Union und FDP versuchen Einigung in Sachen Gesundheitsstreit
Während sich der Rest der schwarz-gelben Koalition auf Schloss Meseberg traf um zusammen mit Wissenschaftlern und Vertretern der Wirtschaft und der Gewerkschaften über die Zukunft unseres Landes zu debattieren, blieben alle beteiligten am bisher ausgefochtenen Gesundheitsstreit rund um Bundesgesundheitsminister Philipp Rösler in Berlin und versuchten eine Einigung zu erzeilen.
Von allen Seiten wurde betont, dass Fortschritte gemacht wurden und eine Annäherung stattfand, jedoch auf konkrete Ergebnisse muss man wohl noch eine Weile warten. Allein im nächsten Jahr wartet auf die gesetzlichen Krankenkasssen ein Defizit von elf Milliarden Euro. Vier Milliarden Euro plant das Gesundheitsministerium über Einsparungen, wie die erst vor kurzem verabschiedeten Einsparungen bei den Arzneimitteln, zu schultern und die verbleibenden sieben Milliarden Euro über Änderungen auf der Einnahmeseite auszugleichen, dazu gehört u.a. auch die berühmte Kopfpauschale.

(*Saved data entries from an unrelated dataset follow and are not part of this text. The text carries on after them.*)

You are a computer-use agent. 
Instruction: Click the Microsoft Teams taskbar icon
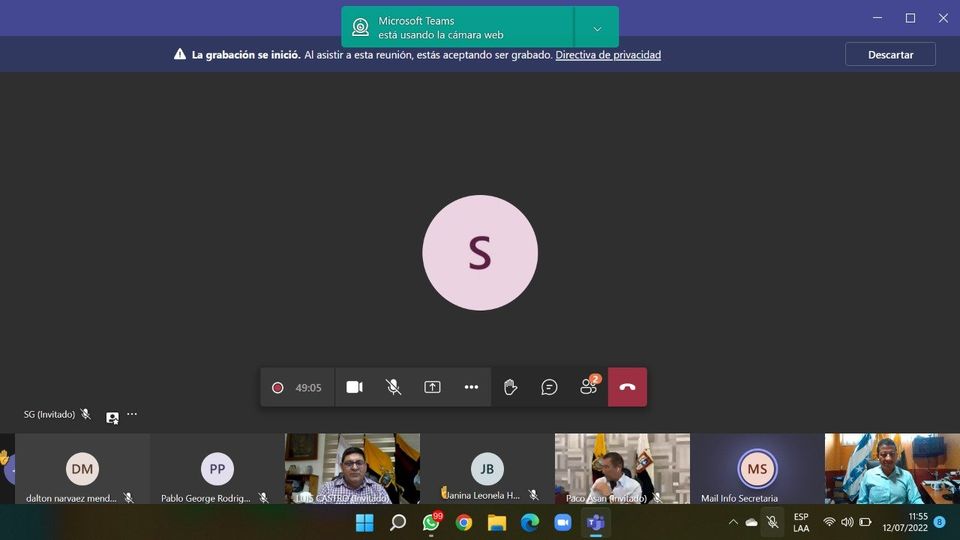pos(596,522)
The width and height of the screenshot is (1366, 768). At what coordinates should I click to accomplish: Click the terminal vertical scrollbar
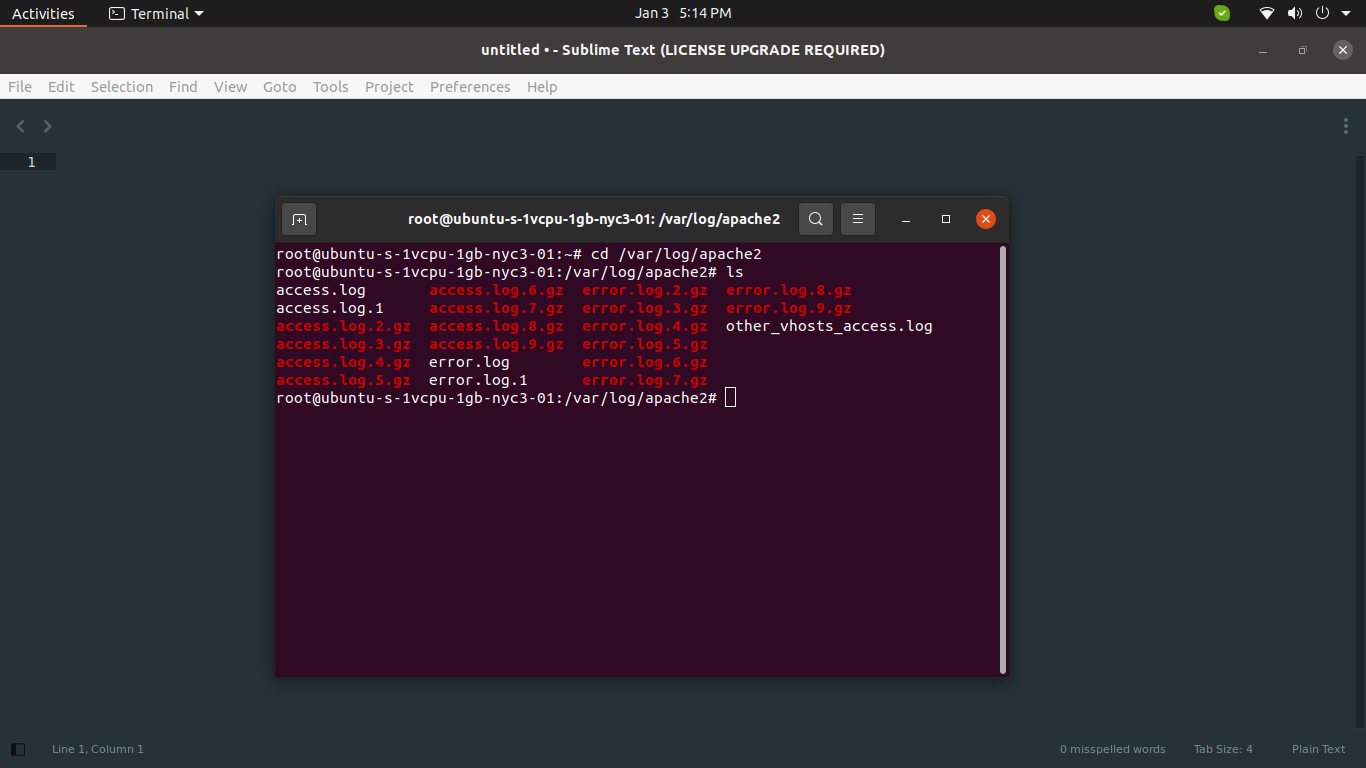pos(1002,458)
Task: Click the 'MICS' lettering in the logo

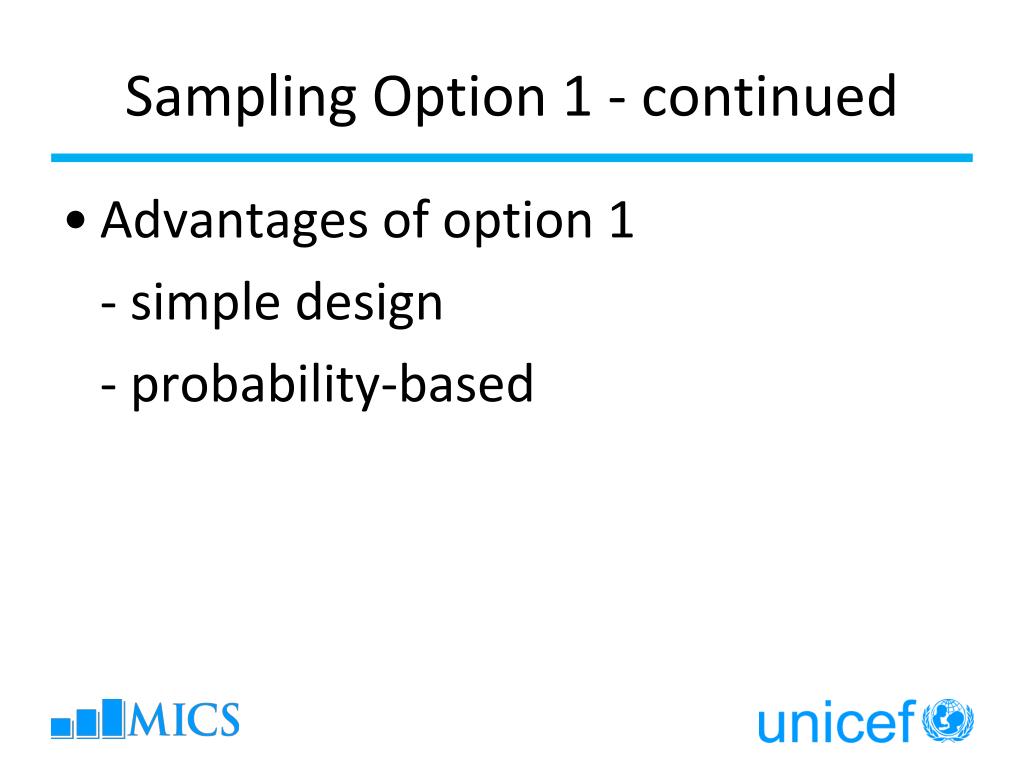Action: 184,720
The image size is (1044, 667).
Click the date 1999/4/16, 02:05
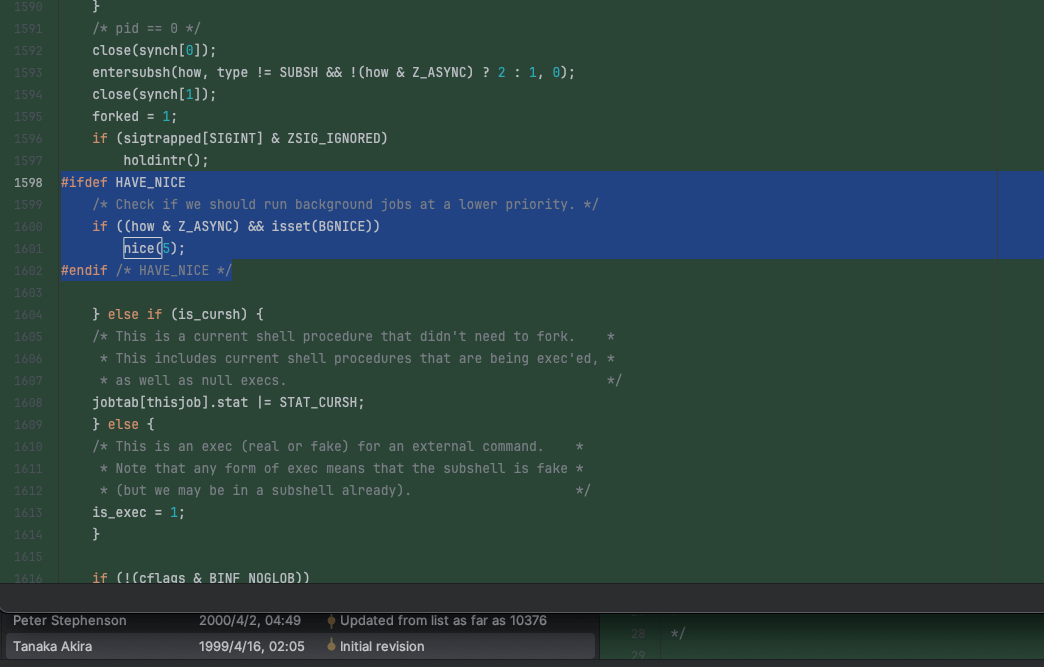[x=251, y=646]
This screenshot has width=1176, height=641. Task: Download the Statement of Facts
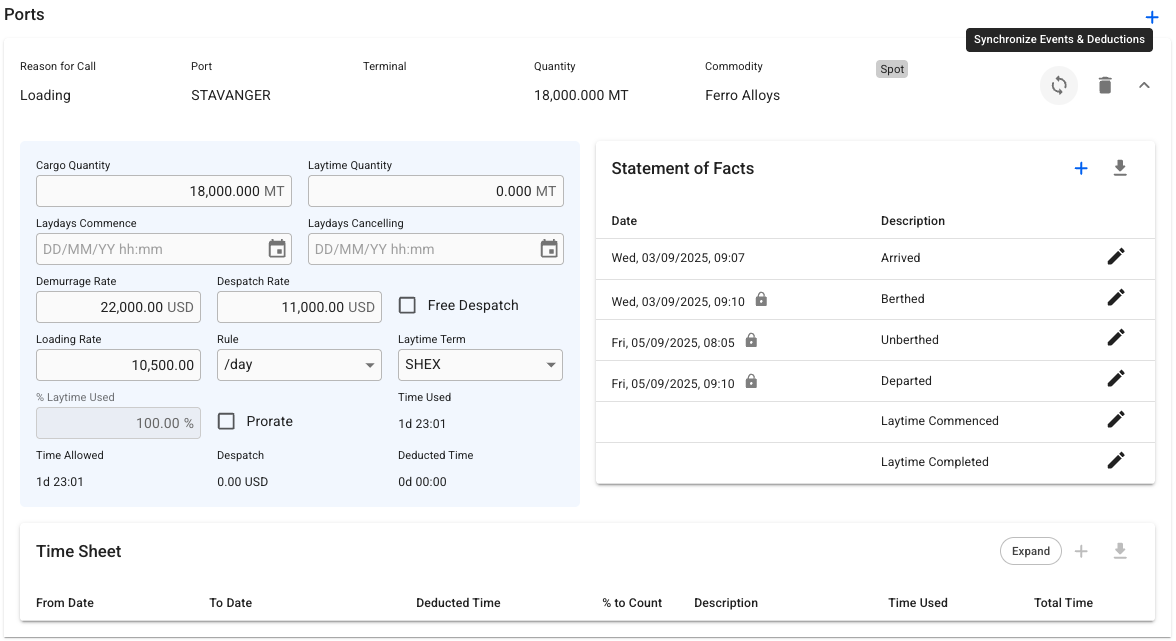(1120, 169)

Gleichzeitig stehen inzwischen drei gesetzliche Kassen vor der Insolvenz, wie wir bereits letzte Woche berichtet haben. Der Focus sprach sogar von insgesamt 23 Kassen, die sich in finanzieller Not befinden sollen. Laut eines Sprechers des Spitzenverbands der gesetzlichen Krankenversicherungen seien diese Zahlen jedoch bereits über ein halbes Jahr alt und somit veraltet. Diese sagten nichts über die aktuelle Situation aus. Nur hat sich die im letzten halben Jahr verbessert?